El vicepresidente no quiere aceptar el resultado de la elección si pierde

El Partido Demócrata duda de Al Gore

Washington, ANSA

Si el lunes el vicepresidente cuestiona en tribunales los resultados de Florida, como ya prometió hacer, ya no contará con el pleno apoyo de su partido.

Los exponentes demócratas, aunque insatisfechos de cómo Gore realizó su campaña electoral, apoyaron hasta ahora de manera compacta al vicepresidente en su batalla, cada vez más agria, por la Presidencia.

Pero la proclamación oficial de los resultados mañana domingo marcará el cruce de una importante barrera psicológica para los dirigentes demócratas. Si Gore, vencido en los votos por Bush, decide hacer avanzar la lucha, corre el riesgo de lanzarse a una carga solitaria.

«Los norteamericanos comienzan a mostrar signos de exasperación –afirmó el senador demócrata John Breaux–. El partido que muestra querer prolongar este caso más allá de lo razonable corre el riesgo de pagar un alto precio».

Se trata de una opinión compartida por muchos exponentes demócratas. La campaña de Gore es consciente, además, de la fragilidad del apoyo del partido.

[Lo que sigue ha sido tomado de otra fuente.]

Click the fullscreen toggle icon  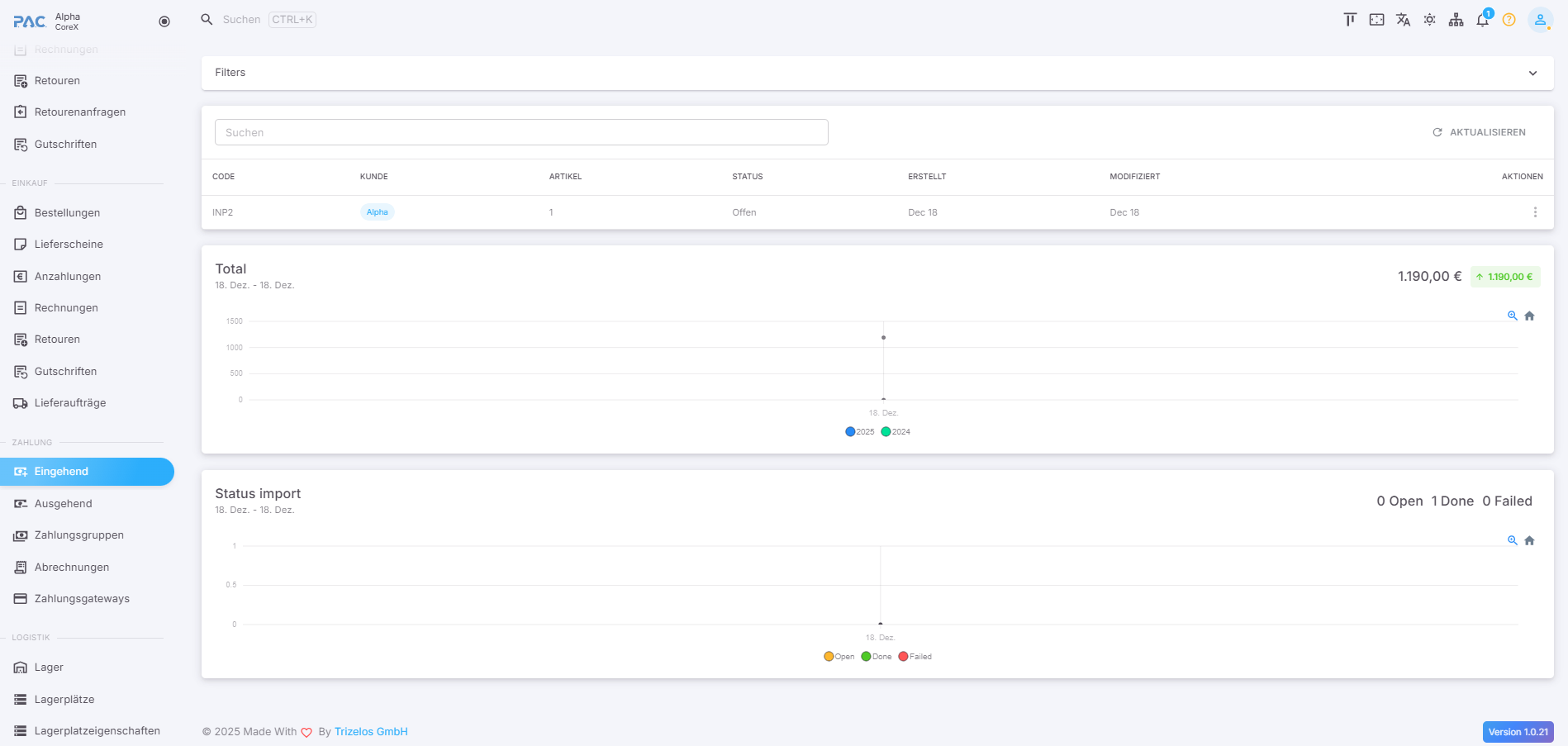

En los últimos días el jefe de la campaña, William Daley, y el enviado especial de Gore a Florida, Warren Christopher, intentaron tranquilizar al partido: lucha no será llevada más allá de cierto límite. Pero esa afirmación enojó a Gore, y Daley se vio obligado a retroceder.

El problema para Gore es que muchos en el Partido Demócrata consideran como una divisoria de aguas psicológica justamente la certificación de los resultados el próximo domingo.

«Las probabilidades de obtener una anulación de los resultados electorales son muy escasas –admitió en privado un dirigente demócrata–, prolongar inútilmente la conclusión del proceso electoral corre el riesgo de costarle caro al partido».

La falta de consenso demócrata corre el riesgo de convertirse en un factor crucial de debilidad para Gore. Los republicanos, unidos por el sentimiento de que el vicepresidente «está intentando robarle la presidencia a Bush», parecen mucho más decididos a sostener al gobernador de Texas hasta las hipótesis más extremas.

Incluyendo el cuestionamiento, en la reunión extraordinaria del 6 de enero próximo del nuevo Congreso, de la asignación de los Grandes Electores de Florida. A diferencia de los demócratas, los republicanos tienen también mayoría numérica en el Congreso para perseguir esta clamorosa opción.

La fragilidad del apoyo demócrata para Gore se vio confirmada por los resultados de un sondeo de opinión difundido hoy por el instituto Zogby. Mientras el 70 por ciento de los partidarios de Bush dijo que no consideraría a Gore un presidente legítimo, sólo el 30 por ciento de los partidarios de Gore creería ilegítima una eventual victoria del gobernador de Texas.

Pero Gore parece decidido a ignorar el riesgo de perder en la calle gran parte de su apoyo. Está convencido de haber ganado las elecciones, de haber recibido más votos que Bush tanto en Florida como en el resto del país.

Y está decidido a no dejar nada suelto para bloquear a su rival el camino, cada vez más minado, hacia la Casa Blanca.